Return each line exactly, beginning with the one that has "How do I perform: Click" and finishing with the final line of the material. Drop any pictures.
Given data: Begin
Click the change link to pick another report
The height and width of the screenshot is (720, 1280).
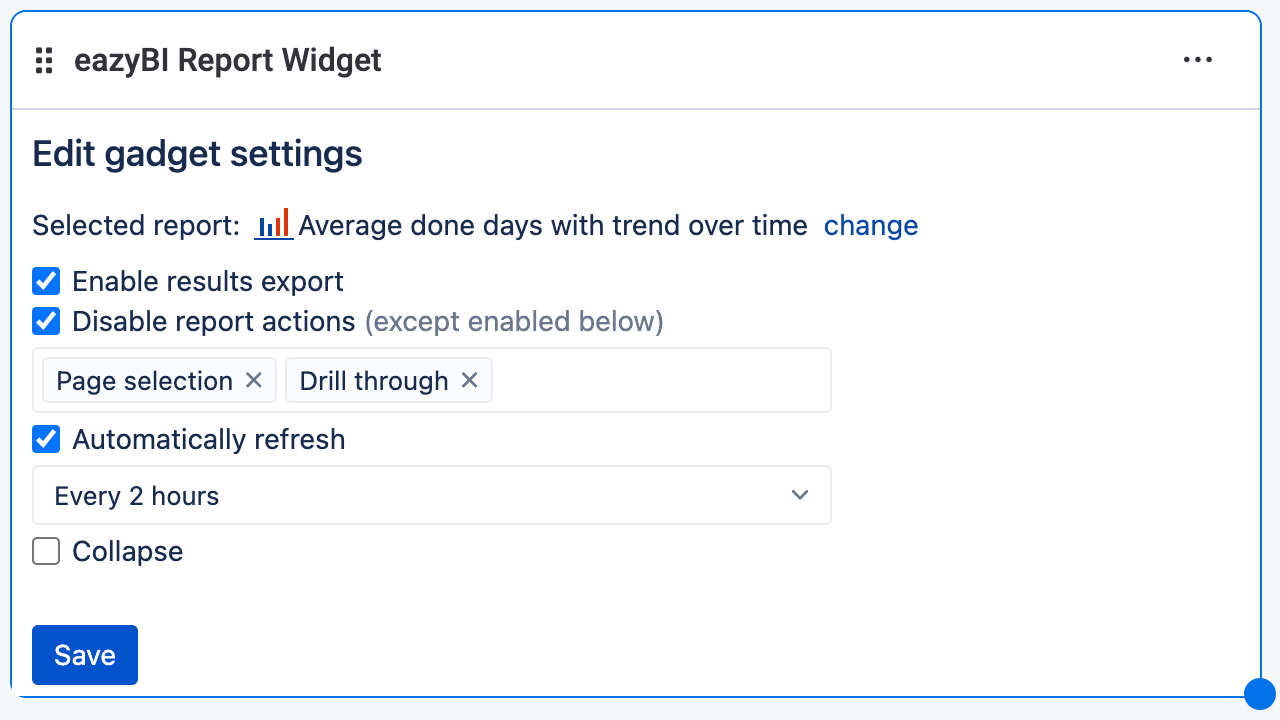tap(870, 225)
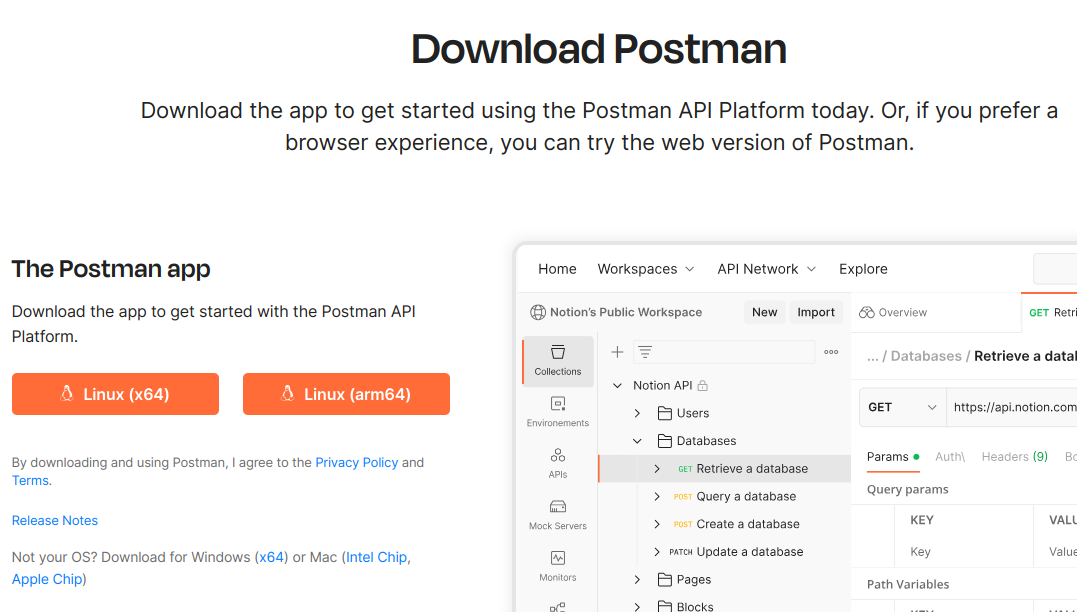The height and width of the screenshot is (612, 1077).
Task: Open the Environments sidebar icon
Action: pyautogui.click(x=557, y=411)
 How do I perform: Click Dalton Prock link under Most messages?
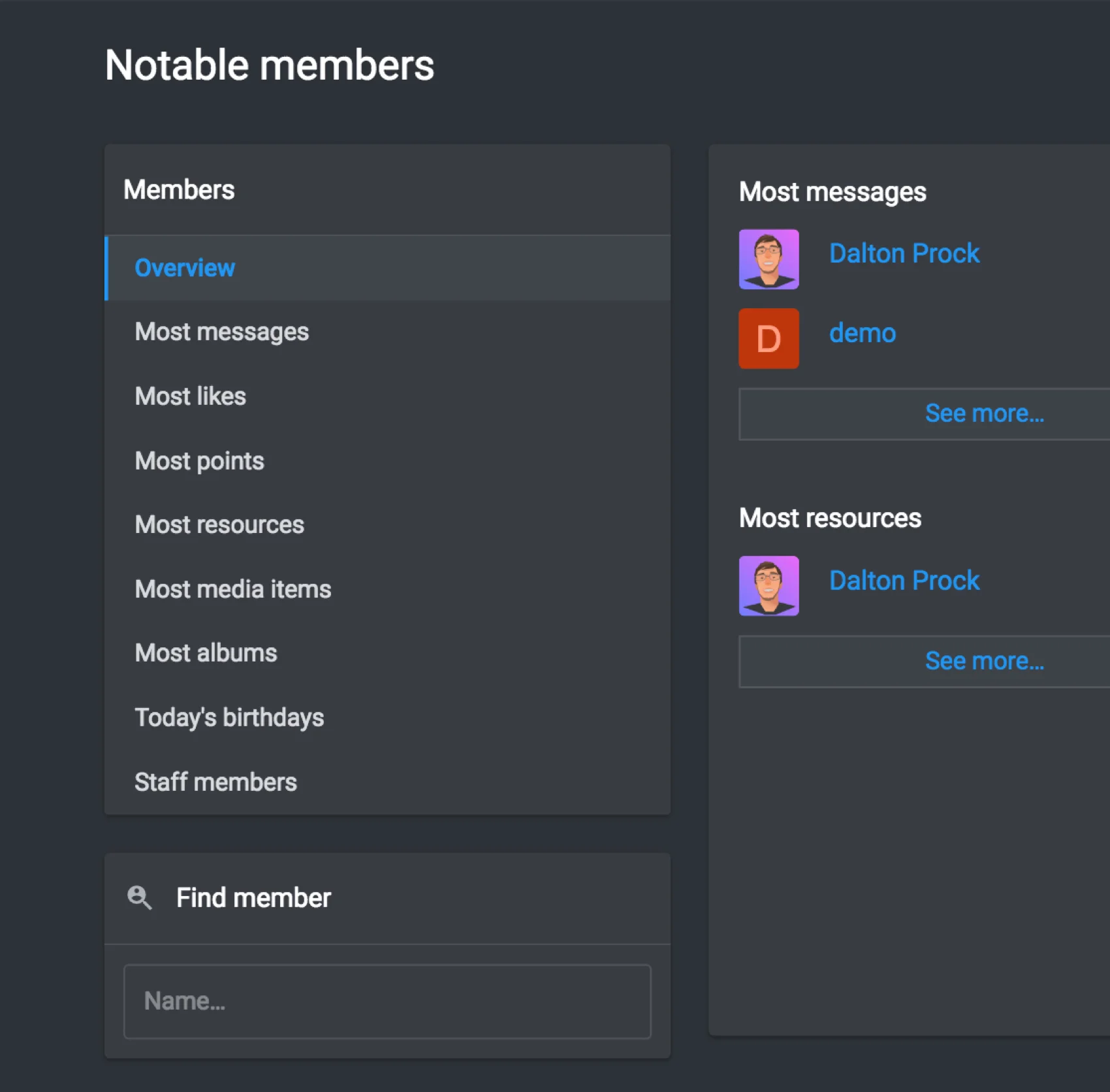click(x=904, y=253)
Given data: End
Exercise result >>
 How do I perform: Click Dalton Prock link under Most messages?
click(x=904, y=253)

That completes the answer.